Conservative Party leader David Cameron comes clean on life on the campaign trail and his support for Friends of the Earth's Climate Change Bill.
You could easily get lost in David Cameron's vast Westminster office. The dark green upholstery is suitably statesmanlike and imposing, and today
his choice of tie matches it.
He's honest about how life on the campaign trail can undo any green good.
It's difficult. Politicians have got to get around, and if you're a politician with a family - and you don't want to get divorced - you've got to get back home as well. So I do use helicopters and aeroplanes and you can see that in my Register of Members' Interests - I can't hide it from anybody.

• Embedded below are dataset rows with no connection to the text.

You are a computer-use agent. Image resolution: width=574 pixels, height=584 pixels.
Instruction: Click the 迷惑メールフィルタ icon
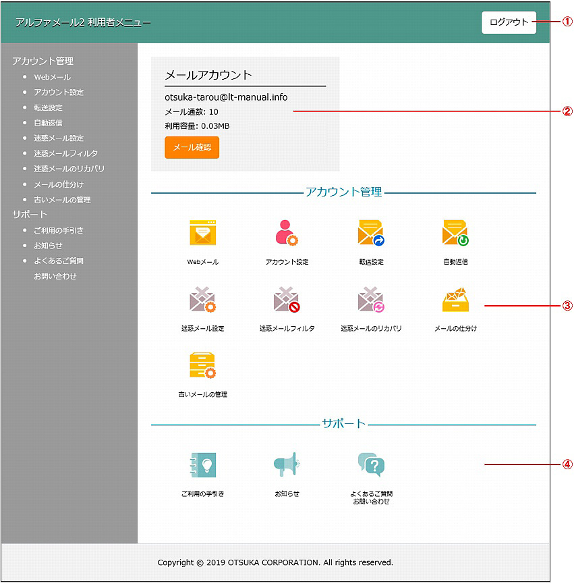pyautogui.click(x=287, y=300)
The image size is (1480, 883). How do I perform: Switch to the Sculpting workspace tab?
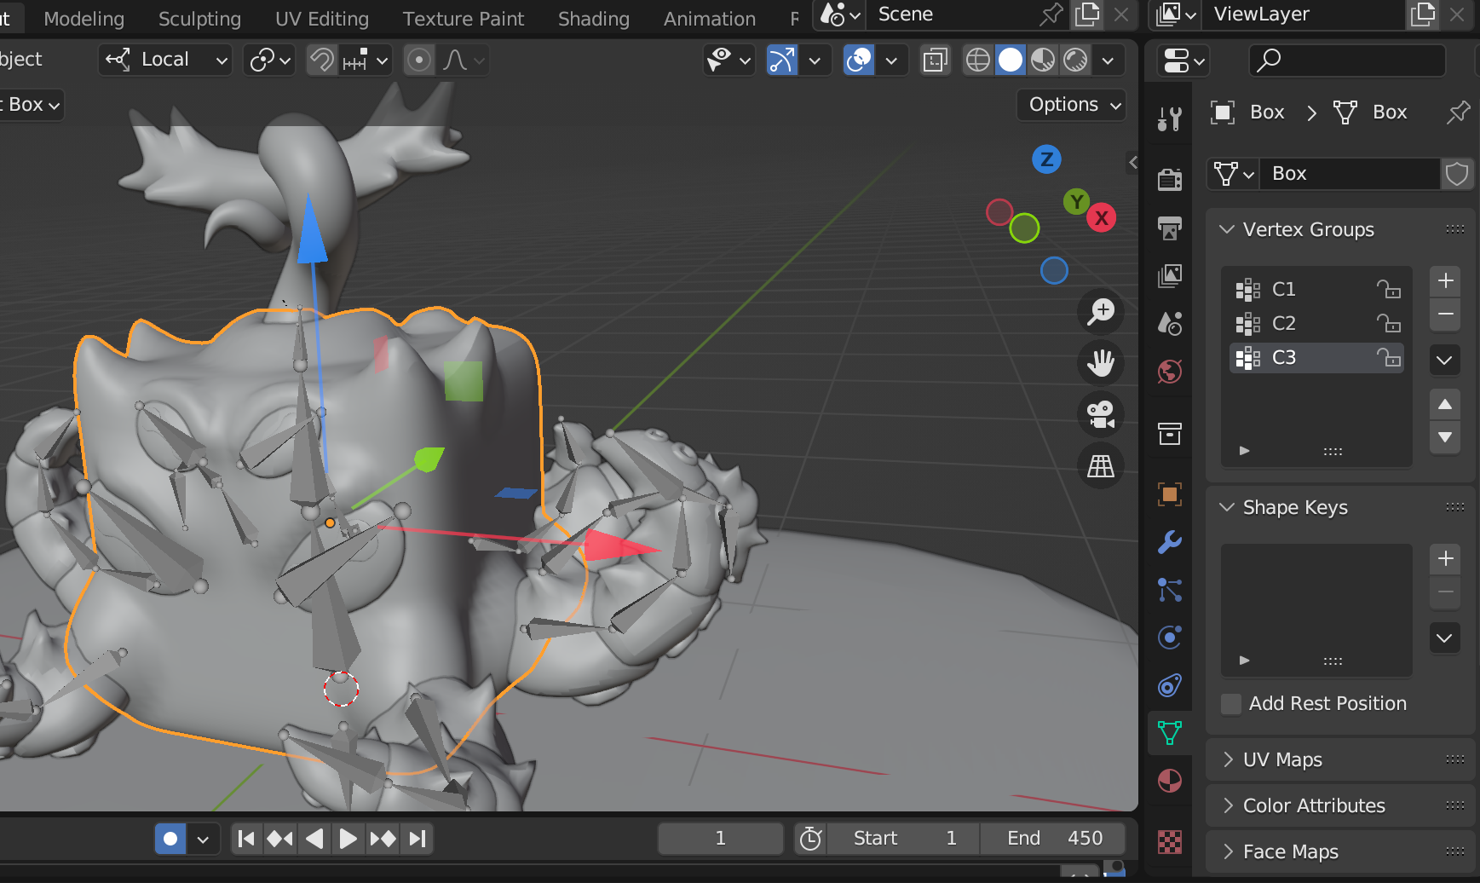pos(199,19)
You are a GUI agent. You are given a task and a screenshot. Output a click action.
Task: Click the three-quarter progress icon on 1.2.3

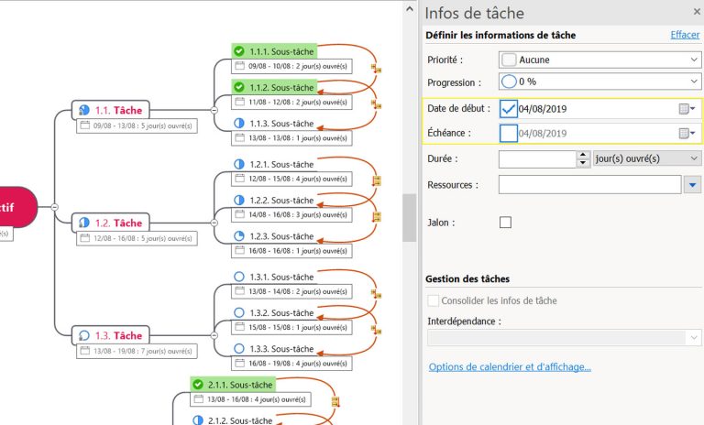(239, 236)
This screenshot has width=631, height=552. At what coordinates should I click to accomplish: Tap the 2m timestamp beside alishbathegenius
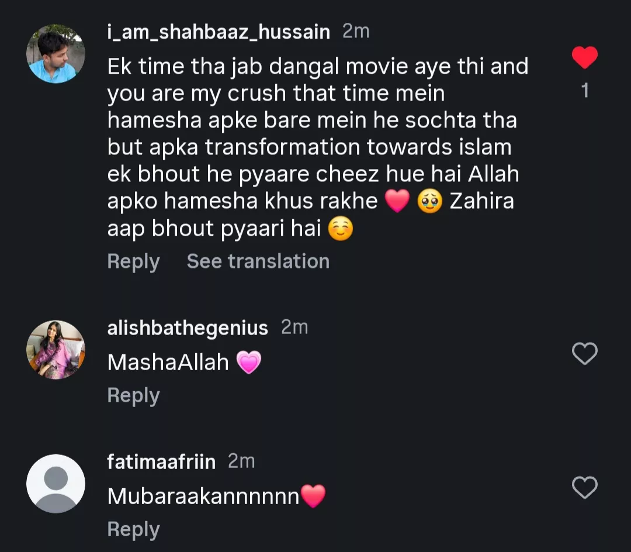(x=294, y=327)
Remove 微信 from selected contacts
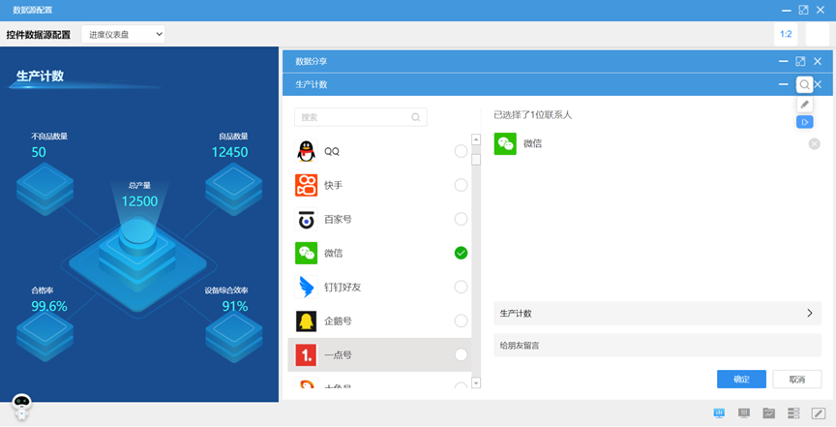836x427 pixels. (814, 144)
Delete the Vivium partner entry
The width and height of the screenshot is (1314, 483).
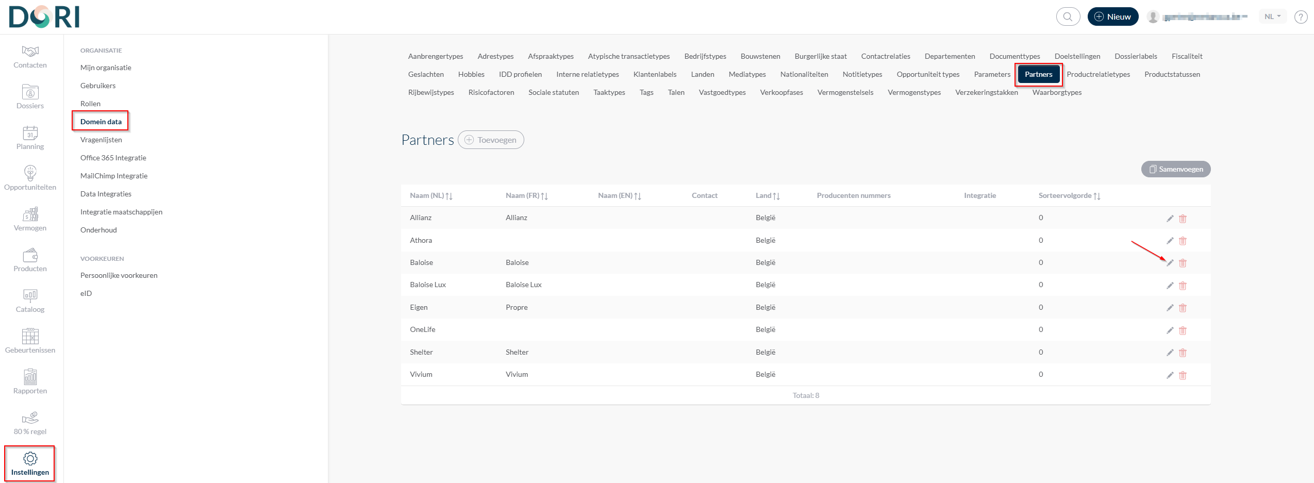(1183, 375)
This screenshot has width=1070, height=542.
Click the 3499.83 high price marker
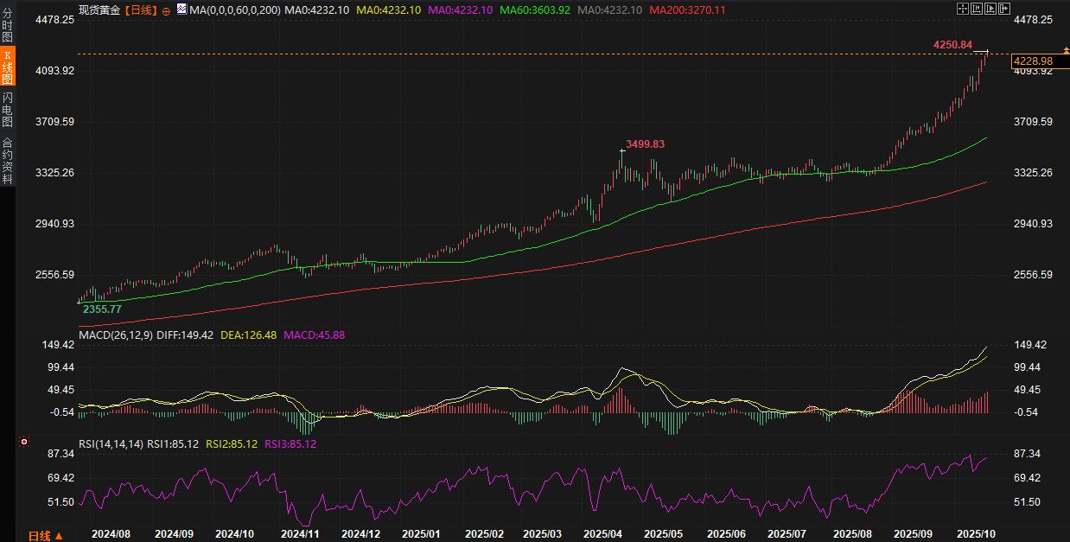645,144
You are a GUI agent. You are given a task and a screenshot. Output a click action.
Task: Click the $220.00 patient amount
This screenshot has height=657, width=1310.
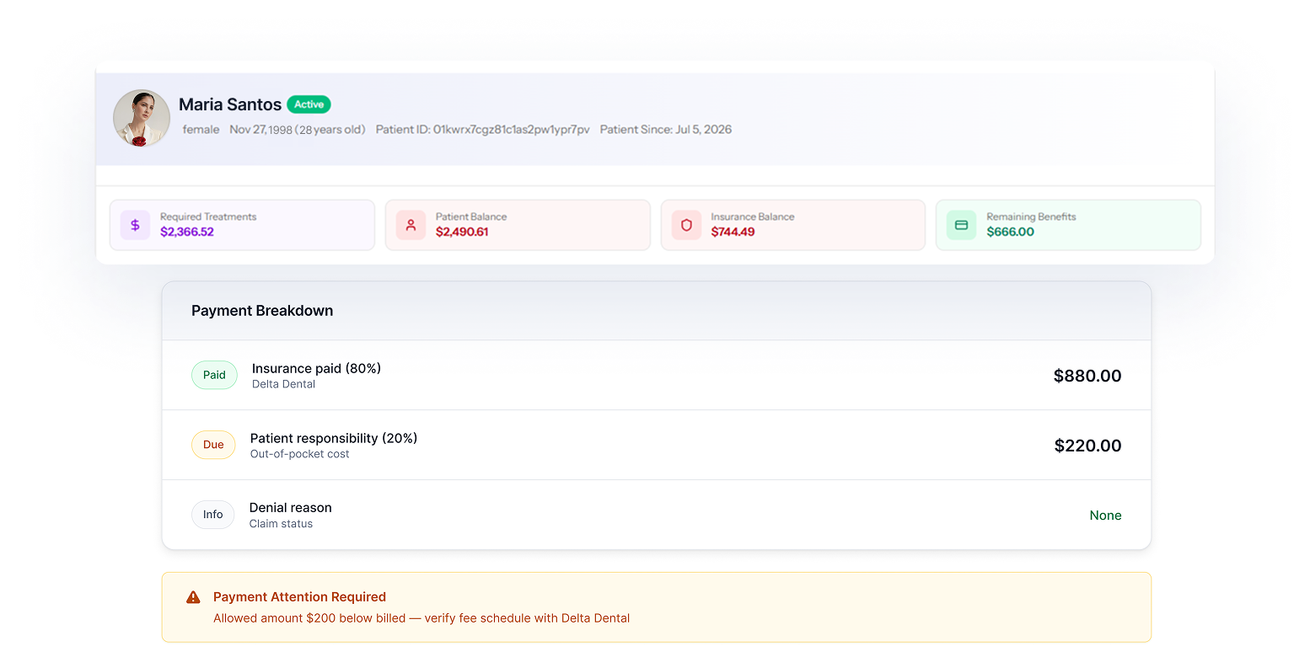pyautogui.click(x=1087, y=446)
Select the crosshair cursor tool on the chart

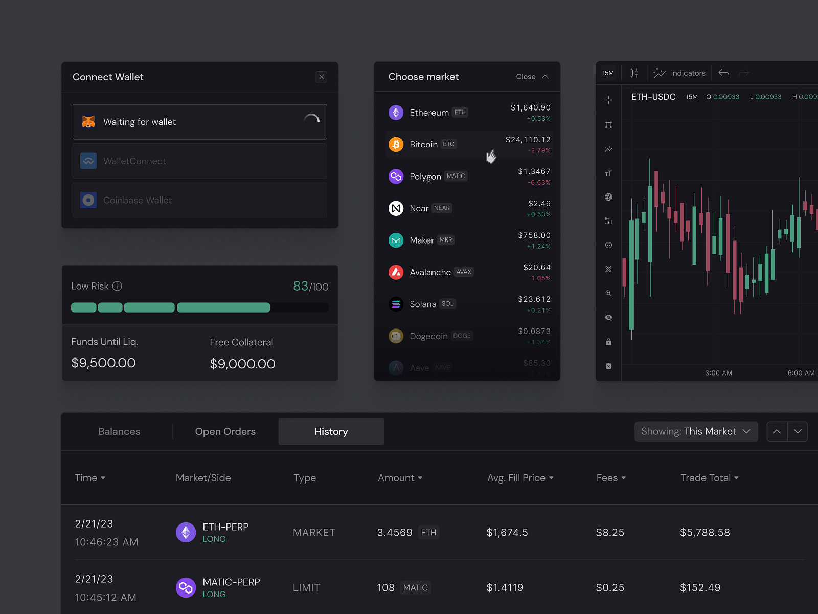tap(608, 100)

He carbon offset all his work flights and is anxious to find the best offsetting company to use when the General Election comes along and his mileage increases. He reveals he's tried composting and at his Oxfordshire constituency home, where he grows vegetables, he makes sure the waste is fed to next door's pigs.
His views on the future of climate change.
If you scare people too much they'll think 'There's nothing we can do, I might as well just live as best I can, and after me the Deluge'. We've got to encourage people - yes it's scary, but yes something can be done about it. I'm fairly optimistic and confident about this...
David Cameron backed Friends of the Earth's The Big Ask campaign, which lead to the Government announcig its intention to introduce a Climate Change Bill.